◆ The task
Give only the number of lines in these records that include "computer".

__________________________________________________

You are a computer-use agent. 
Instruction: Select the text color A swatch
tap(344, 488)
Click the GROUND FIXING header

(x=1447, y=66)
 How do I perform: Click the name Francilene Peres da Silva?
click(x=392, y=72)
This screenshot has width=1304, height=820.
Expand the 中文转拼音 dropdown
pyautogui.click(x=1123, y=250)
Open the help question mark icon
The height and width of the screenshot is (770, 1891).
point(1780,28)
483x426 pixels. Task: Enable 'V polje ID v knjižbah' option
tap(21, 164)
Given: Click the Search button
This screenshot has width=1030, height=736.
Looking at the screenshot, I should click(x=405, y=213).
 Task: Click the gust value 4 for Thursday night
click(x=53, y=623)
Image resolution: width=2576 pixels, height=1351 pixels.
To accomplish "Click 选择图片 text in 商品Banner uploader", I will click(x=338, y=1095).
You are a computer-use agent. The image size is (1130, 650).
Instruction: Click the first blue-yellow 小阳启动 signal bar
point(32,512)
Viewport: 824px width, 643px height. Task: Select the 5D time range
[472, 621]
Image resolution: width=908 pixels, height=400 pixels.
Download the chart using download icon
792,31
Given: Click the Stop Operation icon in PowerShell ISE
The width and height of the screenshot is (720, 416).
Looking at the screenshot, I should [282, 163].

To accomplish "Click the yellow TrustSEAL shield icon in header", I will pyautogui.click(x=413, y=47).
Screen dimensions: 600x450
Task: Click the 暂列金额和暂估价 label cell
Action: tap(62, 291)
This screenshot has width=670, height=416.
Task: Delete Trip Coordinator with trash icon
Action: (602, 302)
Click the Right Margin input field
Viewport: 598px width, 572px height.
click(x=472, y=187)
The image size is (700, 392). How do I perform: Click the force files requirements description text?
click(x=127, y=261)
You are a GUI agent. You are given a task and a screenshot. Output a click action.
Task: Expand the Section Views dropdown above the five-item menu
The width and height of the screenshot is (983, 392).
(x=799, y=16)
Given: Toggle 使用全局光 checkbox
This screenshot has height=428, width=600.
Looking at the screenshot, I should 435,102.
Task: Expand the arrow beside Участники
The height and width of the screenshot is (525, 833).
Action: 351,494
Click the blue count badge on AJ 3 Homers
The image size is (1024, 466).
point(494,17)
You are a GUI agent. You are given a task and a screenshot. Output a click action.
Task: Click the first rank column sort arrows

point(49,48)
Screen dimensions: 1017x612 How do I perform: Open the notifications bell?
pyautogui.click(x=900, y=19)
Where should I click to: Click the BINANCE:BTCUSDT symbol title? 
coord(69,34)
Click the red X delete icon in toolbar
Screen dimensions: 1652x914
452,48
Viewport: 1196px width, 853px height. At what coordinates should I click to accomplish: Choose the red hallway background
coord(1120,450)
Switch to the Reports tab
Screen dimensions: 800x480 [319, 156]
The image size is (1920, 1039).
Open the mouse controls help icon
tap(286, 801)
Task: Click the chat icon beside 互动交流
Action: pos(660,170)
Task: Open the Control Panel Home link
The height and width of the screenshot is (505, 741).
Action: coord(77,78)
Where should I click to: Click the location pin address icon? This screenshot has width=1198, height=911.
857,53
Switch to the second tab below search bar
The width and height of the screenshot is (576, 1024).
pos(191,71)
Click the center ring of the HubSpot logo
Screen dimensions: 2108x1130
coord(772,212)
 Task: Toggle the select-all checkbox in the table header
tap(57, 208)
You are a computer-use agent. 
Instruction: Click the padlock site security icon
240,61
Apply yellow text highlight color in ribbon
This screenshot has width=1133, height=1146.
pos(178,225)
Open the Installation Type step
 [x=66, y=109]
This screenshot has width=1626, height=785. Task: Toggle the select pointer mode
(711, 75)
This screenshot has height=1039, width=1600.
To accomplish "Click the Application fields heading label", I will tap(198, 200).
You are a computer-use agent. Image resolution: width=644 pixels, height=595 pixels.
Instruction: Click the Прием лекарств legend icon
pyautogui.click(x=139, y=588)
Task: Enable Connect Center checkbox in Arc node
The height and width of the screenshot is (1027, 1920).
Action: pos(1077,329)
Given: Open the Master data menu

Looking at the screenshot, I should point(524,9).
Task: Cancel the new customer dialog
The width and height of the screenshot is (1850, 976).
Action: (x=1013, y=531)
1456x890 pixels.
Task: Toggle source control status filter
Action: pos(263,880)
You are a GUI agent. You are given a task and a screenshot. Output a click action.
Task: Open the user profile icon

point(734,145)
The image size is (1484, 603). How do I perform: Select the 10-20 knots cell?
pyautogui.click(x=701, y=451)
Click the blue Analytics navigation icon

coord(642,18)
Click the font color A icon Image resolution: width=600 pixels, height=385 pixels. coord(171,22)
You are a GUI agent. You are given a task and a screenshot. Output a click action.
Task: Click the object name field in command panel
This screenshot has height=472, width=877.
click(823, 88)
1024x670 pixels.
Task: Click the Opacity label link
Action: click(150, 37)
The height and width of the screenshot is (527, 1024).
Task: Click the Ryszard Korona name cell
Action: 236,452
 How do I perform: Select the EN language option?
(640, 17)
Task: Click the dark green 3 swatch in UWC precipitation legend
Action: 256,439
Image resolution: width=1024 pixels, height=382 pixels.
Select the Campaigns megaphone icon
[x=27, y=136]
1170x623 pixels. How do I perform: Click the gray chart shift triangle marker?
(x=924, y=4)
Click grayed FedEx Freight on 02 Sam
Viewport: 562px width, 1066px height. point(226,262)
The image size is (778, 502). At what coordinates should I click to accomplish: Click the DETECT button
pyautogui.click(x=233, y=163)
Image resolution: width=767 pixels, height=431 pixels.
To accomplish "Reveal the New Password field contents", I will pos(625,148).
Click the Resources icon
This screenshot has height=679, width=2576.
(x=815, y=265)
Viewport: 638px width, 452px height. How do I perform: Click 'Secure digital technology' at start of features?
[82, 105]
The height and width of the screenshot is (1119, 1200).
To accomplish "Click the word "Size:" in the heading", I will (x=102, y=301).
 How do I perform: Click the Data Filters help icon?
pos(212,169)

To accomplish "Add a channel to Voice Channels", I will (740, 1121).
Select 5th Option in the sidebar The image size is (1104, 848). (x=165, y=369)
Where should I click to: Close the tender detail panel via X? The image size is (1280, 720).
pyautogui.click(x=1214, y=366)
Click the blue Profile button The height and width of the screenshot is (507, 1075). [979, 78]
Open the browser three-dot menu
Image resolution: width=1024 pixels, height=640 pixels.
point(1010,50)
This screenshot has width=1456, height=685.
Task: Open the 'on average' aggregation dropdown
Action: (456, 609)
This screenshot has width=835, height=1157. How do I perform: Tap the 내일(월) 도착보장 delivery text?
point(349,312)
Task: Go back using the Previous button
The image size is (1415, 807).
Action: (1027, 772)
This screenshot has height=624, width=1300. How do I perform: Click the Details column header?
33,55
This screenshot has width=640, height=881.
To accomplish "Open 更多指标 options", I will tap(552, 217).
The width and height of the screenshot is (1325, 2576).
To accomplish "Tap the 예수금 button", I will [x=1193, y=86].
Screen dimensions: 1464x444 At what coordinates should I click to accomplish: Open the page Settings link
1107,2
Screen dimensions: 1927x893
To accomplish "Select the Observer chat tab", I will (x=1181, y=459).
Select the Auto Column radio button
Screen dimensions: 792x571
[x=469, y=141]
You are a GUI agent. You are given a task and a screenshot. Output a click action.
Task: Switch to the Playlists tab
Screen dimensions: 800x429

__________________________________________________

◆ Response to this exercise
4